The U.S. peaked at a daily production of about 9.6 million barrels per day. A decade later, this base had fallen to 6.9 million barrels per day, despite a drilling boom that produced 4 times more oil wells each year. …
Earlier I remarked on the serious issues facing natural gas. Let me end my remarks by sharing my serious concerns on the supply of U.S. natural gas. A few minutes ago I mentioned our gas-related drilling boom. It was real and it also came to an end last August when gas prices collapsed. By the bottom of its collapse, gas drilling had fallen by 45%. Most gas analysts and many industry executives think that gas supplies will fall by 2% to 4% this year, even though gas drilling fell by 45%. They are making the classic mistake of, once again, misunderstanding depletion, which caused the supply flatness in the first place, despite a drilling boom.
Our firm has just completed an incredibly intensive supply analysis on 53 counties in the state of Texas.
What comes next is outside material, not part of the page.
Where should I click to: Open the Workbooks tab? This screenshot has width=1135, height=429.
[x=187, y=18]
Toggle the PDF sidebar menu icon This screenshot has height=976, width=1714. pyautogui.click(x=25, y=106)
These 53 counties represent 66% of Texas’ gas supply. Texas represents 31% of total U.S. daily gas supply. Based on this study, I fear that U.S. natural gas supplies could fall as much as 10% in as little as six months from now. The drop could be close to double this amount by the time it bottoms.
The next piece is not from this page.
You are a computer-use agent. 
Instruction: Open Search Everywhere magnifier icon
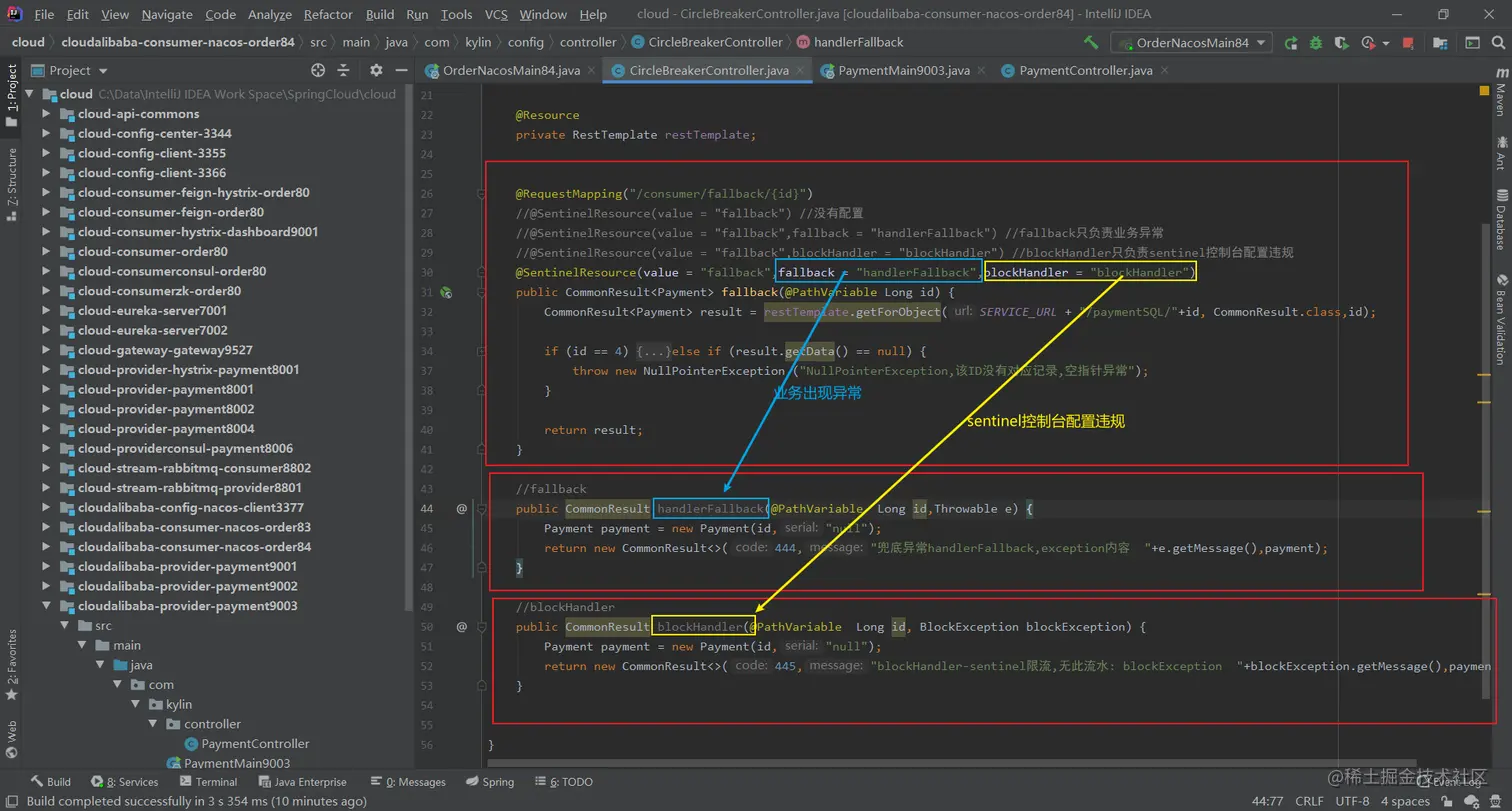tap(1500, 43)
If this happens, it will jolt the U.S. economy far worse than the 1973 Oil Embargo. And unfortunately, there is no quick fix to this supply crisis. America’s electricity grid is highly dependent on an abundant supply of natural gas that must grow by 35% over the next 8 years.
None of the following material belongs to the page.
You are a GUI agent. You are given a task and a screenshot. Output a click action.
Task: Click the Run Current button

If gas supplies drop by even 5%, there is a good chance that the industry will not be able to get supplies back to the flat levels we enjoyed for the past 8 years.
I fear that 5 to 10 years from now, historians might look back and discover that natural gas in 2002 finally experienced the same fate as U.S. oil did 32 years earlier. If King Hubbert was still alive, he might well be publishing a new study showing that his Hubbert Peak was now occurring in North American natural gas.
How this shapes America’s future and the unforeseen consequences of natural gas supply collapsing will be a watershed event in U.S. history. If the U.S. cannot grow its electricity demand through a lack of ample natural gas, it is hard to see how our economy can grow. If the U.S. economy is curtailed because of a scarcity of energy growth, this puts some severe pressure on many other economies of the world too.
The key energy issue for the U.S. and for the world is depletion. The decline curve of existing oil and gas supply is creating a vicious treadmill that needs an increasing number of wells to be drilled, not to grow supplies but to simply keep the base flat. There is a vast gulf about this whole depletion issue. But, some progress is finally being made on connecting the dots. …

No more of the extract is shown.